Oliver’s writing is also inspiring for its commemoration of her almost 50-year relationship with her partner. Oliver and Cook were devoted to one another; however, as Oliver writes fondly in her poetry and prose collection Long Life, the pair “plagued each other with our differences.” Nevertheless, for all their divergent interests, Oliver ultimately describes their differences as a tonic. “The touch of our separate excitements is another of the gifts of our life together,” she concludes. With highlights including poems like “The Whistler”, which depicts the thrill of discovering new facets of a person even after living with them for decades, Oliver’s writing takes a compassionate view of interpersonal relationships—making for gentle, empathetic lockdown reading. 

Oliver once wrote “I don’t know exactly what a prayer is”—but that she did know was to pay attention.

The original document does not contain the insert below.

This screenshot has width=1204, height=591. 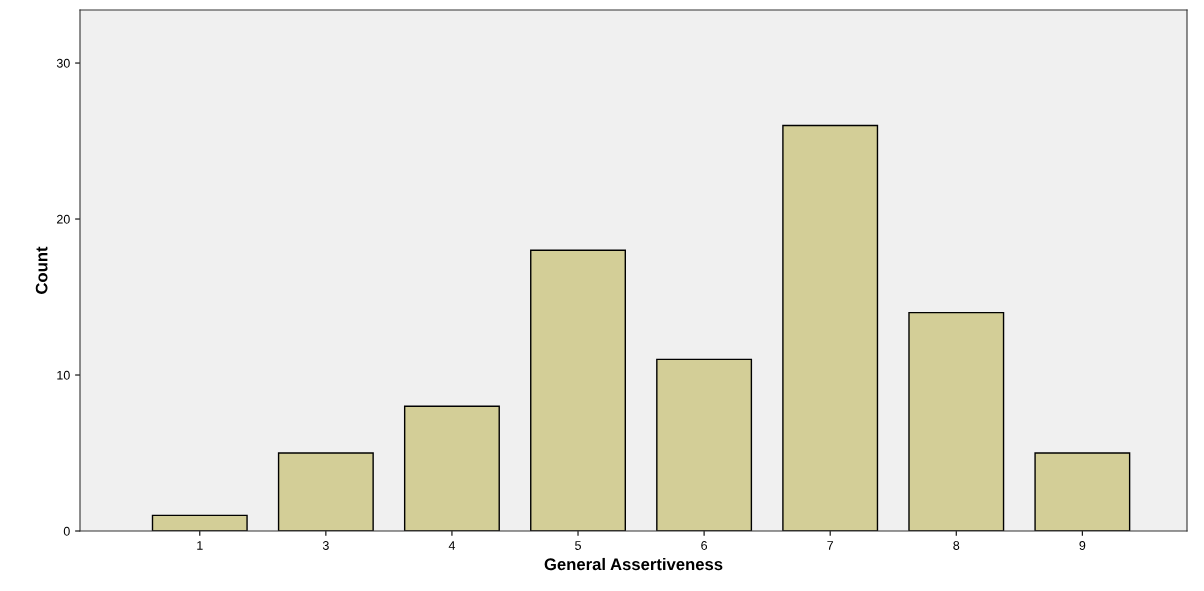 What do you see at coordinates (704, 546) in the screenshot?
I see `x-tick-label: 6` at bounding box center [704, 546].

Indeed, she spent a lifetime cultivating a practice of perceiving the sacred in the ordinary, whether this involved carrying a snake into the garden or cupping a fieldmouse in the purse of her hands. Her writing thus evokes the senses and is perhaps most remarkable for its capacity to convey ecstasy and joy. 

“I walk in the world to love it,” she explains in Long Life. She adds to the reader, “You too can be carved anew by the details of your devotions.” 

In a time when the world often feels bleak or muted, hers is a voice I choose to listen to.